In short, the interpellation about the work of the government, as we saw and heard yesterday, was much more useful than meets the eye. The emperor in the image of Robert Golob, who should have admitted his nakedness a long time ago, still believes in his “new clothes”. Or at least he pretends to believe. However, it can be seen that the unbridled arrogance of the rulers has its limits. They are aware that the centre of gravity of the civil rebellion is forming outside the parliament hall. Just these days, Prime Minister Golob promised Pavel Rupar that the Voice of the Pensioners initiative will be able to co-shape legislation concerning pensioners – but for now this is only a promise.

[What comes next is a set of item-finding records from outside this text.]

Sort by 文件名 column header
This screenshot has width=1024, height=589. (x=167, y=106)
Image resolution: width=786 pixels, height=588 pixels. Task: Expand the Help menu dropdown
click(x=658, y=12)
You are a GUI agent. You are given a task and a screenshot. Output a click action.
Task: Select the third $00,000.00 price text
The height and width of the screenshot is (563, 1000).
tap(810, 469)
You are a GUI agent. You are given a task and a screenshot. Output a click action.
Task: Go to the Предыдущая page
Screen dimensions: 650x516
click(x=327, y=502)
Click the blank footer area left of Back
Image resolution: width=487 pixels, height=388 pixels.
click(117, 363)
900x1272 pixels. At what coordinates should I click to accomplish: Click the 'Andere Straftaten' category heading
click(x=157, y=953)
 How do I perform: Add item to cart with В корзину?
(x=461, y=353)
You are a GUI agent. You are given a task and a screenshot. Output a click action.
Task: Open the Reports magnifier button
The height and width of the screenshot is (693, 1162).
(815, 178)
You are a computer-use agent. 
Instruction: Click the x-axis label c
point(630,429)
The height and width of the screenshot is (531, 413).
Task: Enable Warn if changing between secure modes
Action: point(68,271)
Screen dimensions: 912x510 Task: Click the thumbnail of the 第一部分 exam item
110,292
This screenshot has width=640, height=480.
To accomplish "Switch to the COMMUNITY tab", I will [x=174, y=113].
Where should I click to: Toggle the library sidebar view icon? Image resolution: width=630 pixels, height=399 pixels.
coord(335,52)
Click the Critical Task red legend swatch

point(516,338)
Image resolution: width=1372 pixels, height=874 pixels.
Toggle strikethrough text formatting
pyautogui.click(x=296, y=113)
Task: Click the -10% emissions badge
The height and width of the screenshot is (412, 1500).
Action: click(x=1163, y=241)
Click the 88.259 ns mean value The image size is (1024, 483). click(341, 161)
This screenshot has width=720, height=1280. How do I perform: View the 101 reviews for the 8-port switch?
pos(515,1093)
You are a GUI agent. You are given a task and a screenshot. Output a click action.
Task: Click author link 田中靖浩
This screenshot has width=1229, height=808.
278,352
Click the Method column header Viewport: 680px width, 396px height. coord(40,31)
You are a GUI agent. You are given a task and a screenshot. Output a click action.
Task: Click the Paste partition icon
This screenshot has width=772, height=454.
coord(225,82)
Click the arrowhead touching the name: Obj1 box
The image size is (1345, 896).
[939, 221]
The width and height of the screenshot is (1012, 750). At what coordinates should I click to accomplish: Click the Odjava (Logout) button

This is actually the last chance for Golob. Here it is worth remembering an important difference: if the parliament (national assembly) is a place of division, the new centre of resistance is actually a point of unification, and its main representative is someone who has sunk to the very bottom in life and knows what it means to be someone on the edge of society. And he was able to persuade even those who had been lying to themselves about the emperor’s new clothes. Because the emperor is naked. But the problem is not so much his nakedness, but what prevents our eyes from seeing it.